───── PASSAGE PROVIDED ─────

I promised to be honest. In a Friday article titled "The Best in Comic Books," San Francisco Chronicle writer Michael Berry surveyed more than a dozen graphic novels and comics-related books (including the Abrams books The Art of Harvey Kurtzman, Secret Identity, and Underground Classics: the Transformation of Comics into Comix) and was unimpressed by mine.
Here's the whole thing:
Whatever Happened to the World of Tomorrow? (Abrams ComicArts; 202 pages; $24.95) by Brian Fies, author of the acclaimed "Mom's Cancer," serves as a bridge between comics that are wholly fictional and those that employ the strategies of journalism or memoir. Fies of Santa Rosa charts the course of futurism from the World's Fair of 1939 to the final Apollo mission of 1975 and beyond. Unfortunately, the mix of straightforward history, comic book parody/homage and fictional father-son narrative never really gels.
So there you go. Needs more gel. I take tiny solace from the fact that Mr. Berry thought enough of my book to include it in an article titled "The Best in Comic Books" in the first place, and that he seemed tough on other books that have been well-reviewed elsewhere. I respect high standards. Still . . .
I never expected everyone to like or "get" WHTTWOT; plenty of people whose opinions I respect have said good things about it, so I'm not crushed. I am disappointed because I knew that the Chronicle planned to mention WHTTWOT, and a good review in one of the largest-circulation newspapers on the West Coast could have made a big difference. I doubt it'll do any harm in the long run--this isn't a Broadway play, where one critical pan can sink you--but it sure doesn't help.
I expect to be bummed out for a couple of hours and then shake it off by the afternoon. That seems about right.

─────

In the post about the Chronicle review, what was the title of Michael Berry's Friday article? Rely only on the text above for your answer.

───── DATA EXCERPTS ─────

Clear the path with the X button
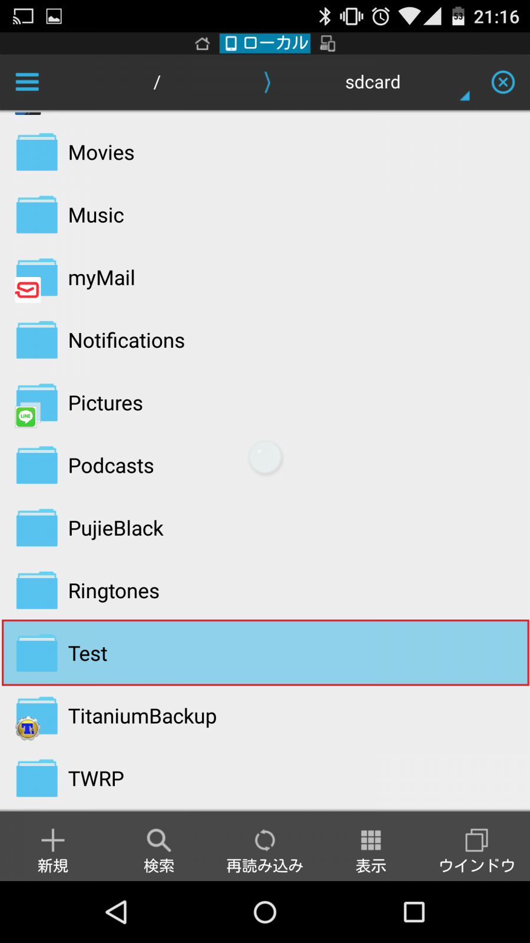This screenshot has height=943, width=530. pyautogui.click(x=503, y=82)
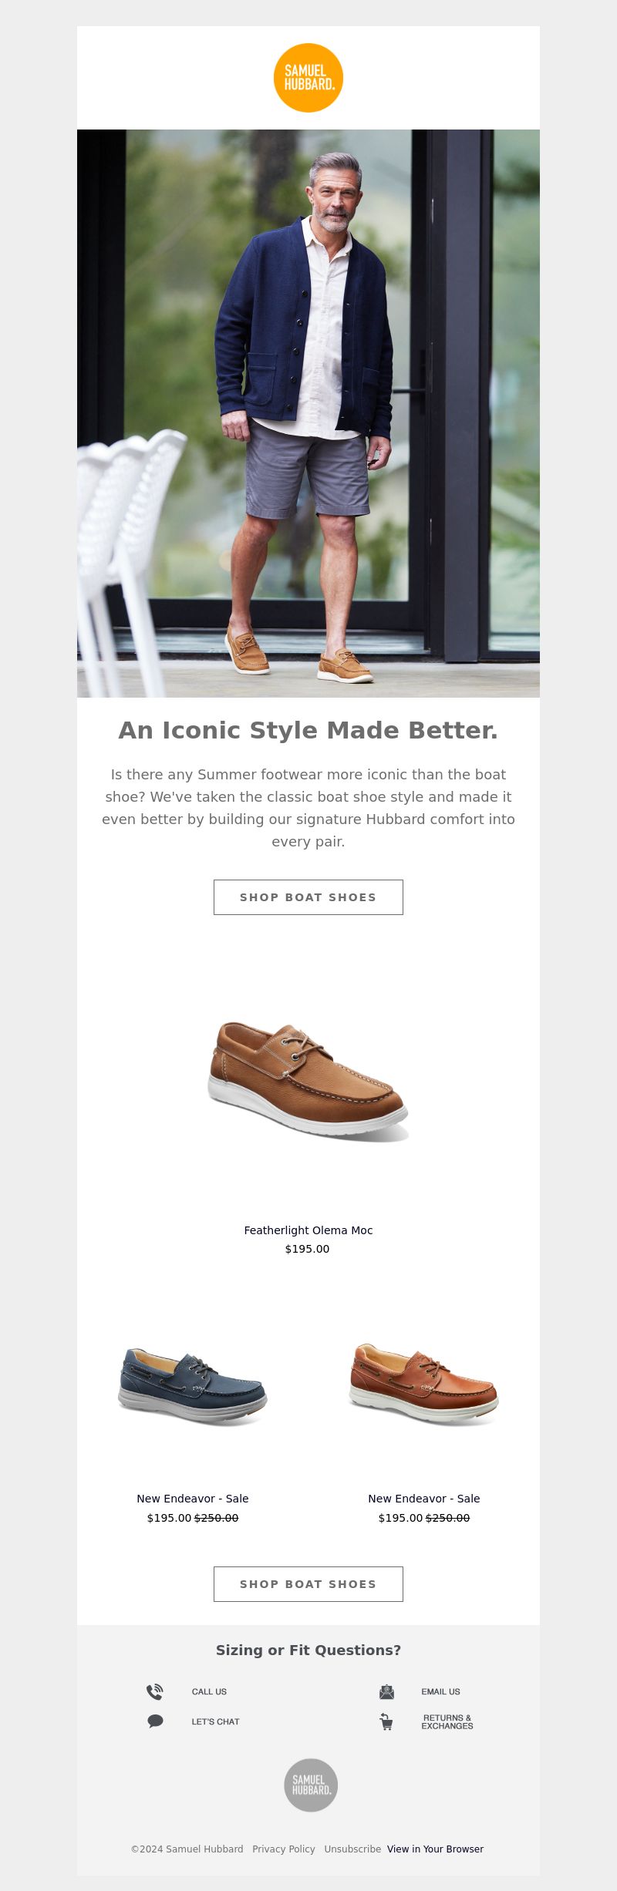Image resolution: width=617 pixels, height=1891 pixels.
Task: Open the hero photo of man in cardigan
Action: [x=309, y=413]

─────

[TASK ANSWER] "The Best in Comic Books"